La società Expo ha dato 15 giorni di tempo ai padiglioni più piccoli e 20-25 a quelli più grandi per concludere la prima fase.
Una volta sgomberati gli interni, da fine novembre circa, si passerà alle strutture.
Anche qui opzioni diverse: chi ricostruisce ex novo, appunto, chi invece aveva utilizzato materiali poco pregiati e vuole abbattere, cercando al massimo un accordo con le imprese per vendere acciaio piuttosto che legno.
C’è poi la data finale per lo smontaggio dei padiglioni, attualmente fine marzo.

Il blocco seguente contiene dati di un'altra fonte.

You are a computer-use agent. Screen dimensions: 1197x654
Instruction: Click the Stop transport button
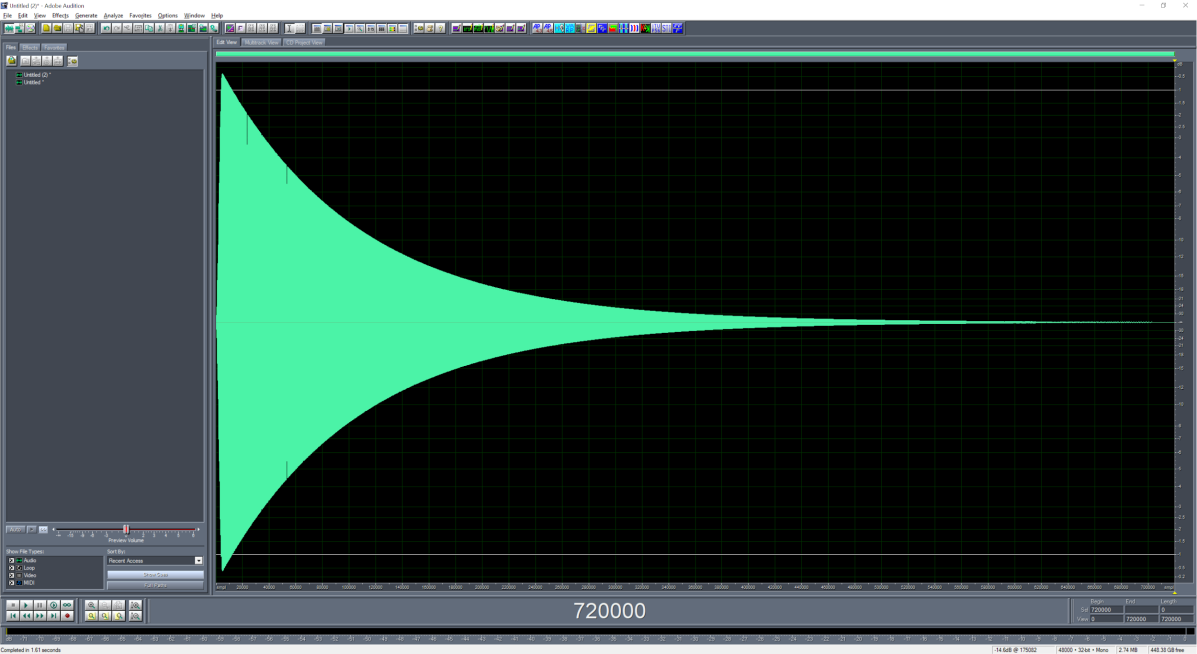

In questo quadro, peraltro già abbastanza complicato, si inserisce il discorso della fase intermedia. In attesa di una destinazione finale, la Cisl ha chiesto che Palazzo Italia e l’Albero della Vita restino ancora fino al 6 gennaio: la richiesta è stata formalizzata anche in una lettera al commissario del Padiglione Italia Diana Bracco e per conoscenza al ministro Maurizio Martina, al governatore Roberto Maroni e al presidente dell’autorità Anticorruzione Raffaele Cantone. Tutti disponibili a parole, compreso Marco Balich, ideatore del fortunato Albero della Vita.
Il commissario Sala ha precisato la sua posizione: «Ne parlerò con la presidente Bracco perché il problema qui è capire chi gestirà le visite, chi metterà lo spazio in sicurezza (visto che il resto dell’area sarà un cantiere con via vai di camion e operai), chi controllerà gli ingressi e le uscite del pubblico».
Insomma, tutto ancora da definire.
L’unica cosa certa è che Expo alle 23 del 31 ottobre chiuderà i battenti.
E il discorso più importante, ovvero la destinazione futura delle aree, è tutto ancora da definire.